そのうえで、今後、求められる対応について「除染によってどの地域でどこまで放射線量を下げられるのかという見通しを住民に十分に伝えることが重要だ。放射線量が非常に高いところについては移住の支援も考えるなど、さまざまな方策をとることが求められている。国や自治体は、住民が現実を踏まえて人生設計を考えられるよう選択肢を示す必要があるのではないか」と話しています。
住民から再除染を求める声
除染の対象となっている福島県内の47の市町村のうち34の市町村が、NHKの取材に対し、除染が終わった地区を再び除染する「再除染」が必要だと回答しています。
福島第一原発から南におよそ30キロにある広野町も、「再除染」が必要だと答えた町の1つです。

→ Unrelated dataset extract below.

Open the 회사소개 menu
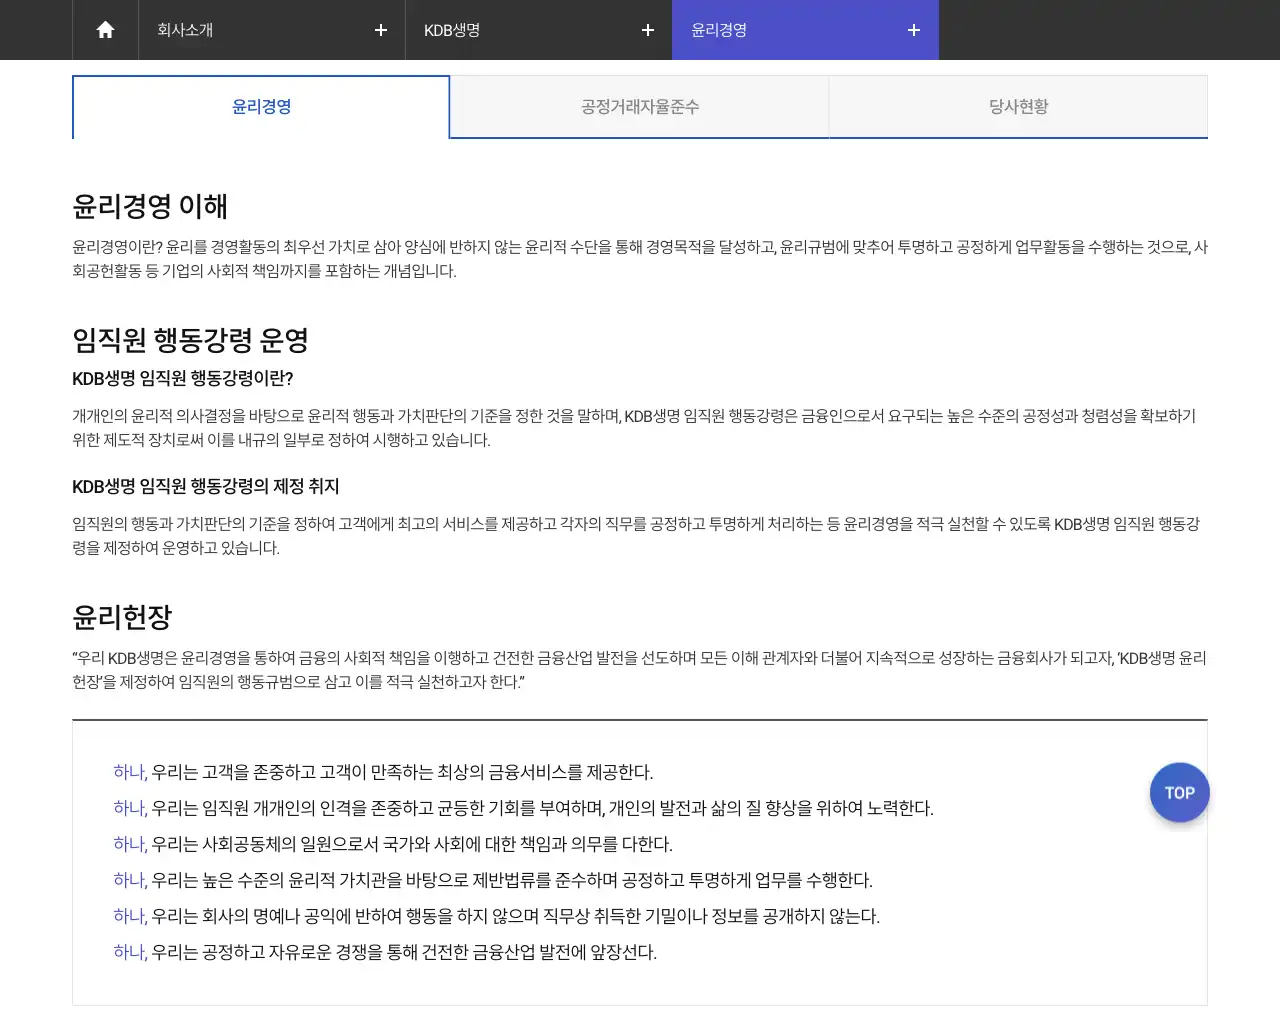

広野町は、福島県内のほかの市町村に先がけて除染を進め、対象となった住宅1908戸のうち1852戸、およそ97%で作業を終えています。
しかし、除染を行った9地区のうち3地区で、放射線量の平均値が基準とされる値まで下がらず、住民からは「再除染」を行ってほしいという声が相次いでいるのです。
住民からの要望を受け、広野町は、再除染の費用負担などを巡って環境省に協議を求めていますが、今のところ具体的な進展はないということです。
広野町の除染対策グループの松本正人リーダーは「放射線量を下げるため、何とか再除染を進めたいと思っている。除染作業は人海戦術で、巨額の経費を町で負担するのは難しい。環境省から明確な回答を得られていないのを不安に思っている」と話しています。